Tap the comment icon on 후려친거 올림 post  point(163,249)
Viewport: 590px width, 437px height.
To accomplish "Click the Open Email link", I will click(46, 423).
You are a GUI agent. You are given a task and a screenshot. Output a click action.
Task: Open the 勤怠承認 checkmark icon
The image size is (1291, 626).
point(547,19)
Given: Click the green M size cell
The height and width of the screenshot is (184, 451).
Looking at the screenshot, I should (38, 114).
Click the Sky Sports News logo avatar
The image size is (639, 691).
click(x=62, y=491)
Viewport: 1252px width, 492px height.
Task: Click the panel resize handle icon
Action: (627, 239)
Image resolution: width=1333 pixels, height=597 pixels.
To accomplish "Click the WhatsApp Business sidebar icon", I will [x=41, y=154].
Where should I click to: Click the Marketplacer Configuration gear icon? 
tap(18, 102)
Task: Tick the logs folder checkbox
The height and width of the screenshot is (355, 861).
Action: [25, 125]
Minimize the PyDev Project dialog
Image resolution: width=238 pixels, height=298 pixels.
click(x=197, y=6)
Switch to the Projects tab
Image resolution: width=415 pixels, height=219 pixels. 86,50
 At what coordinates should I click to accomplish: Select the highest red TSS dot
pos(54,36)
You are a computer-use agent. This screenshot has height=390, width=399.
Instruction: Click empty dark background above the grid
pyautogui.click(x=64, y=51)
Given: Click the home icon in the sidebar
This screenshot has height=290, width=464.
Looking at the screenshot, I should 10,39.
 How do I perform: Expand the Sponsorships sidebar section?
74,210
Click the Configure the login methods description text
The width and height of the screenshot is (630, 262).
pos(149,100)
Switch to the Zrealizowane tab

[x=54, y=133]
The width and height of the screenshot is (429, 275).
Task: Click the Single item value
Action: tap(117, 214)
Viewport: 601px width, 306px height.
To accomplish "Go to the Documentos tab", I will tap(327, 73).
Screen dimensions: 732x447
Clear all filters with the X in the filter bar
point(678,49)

• • •

__Work to be completed__.
Report every line from the material above that mentions the word "Open".

__Solution to this exercise__.
To accomplish "Click the Open Email link", I will click(46, 423).
Task: Open the 勤怠承認 checkmark icon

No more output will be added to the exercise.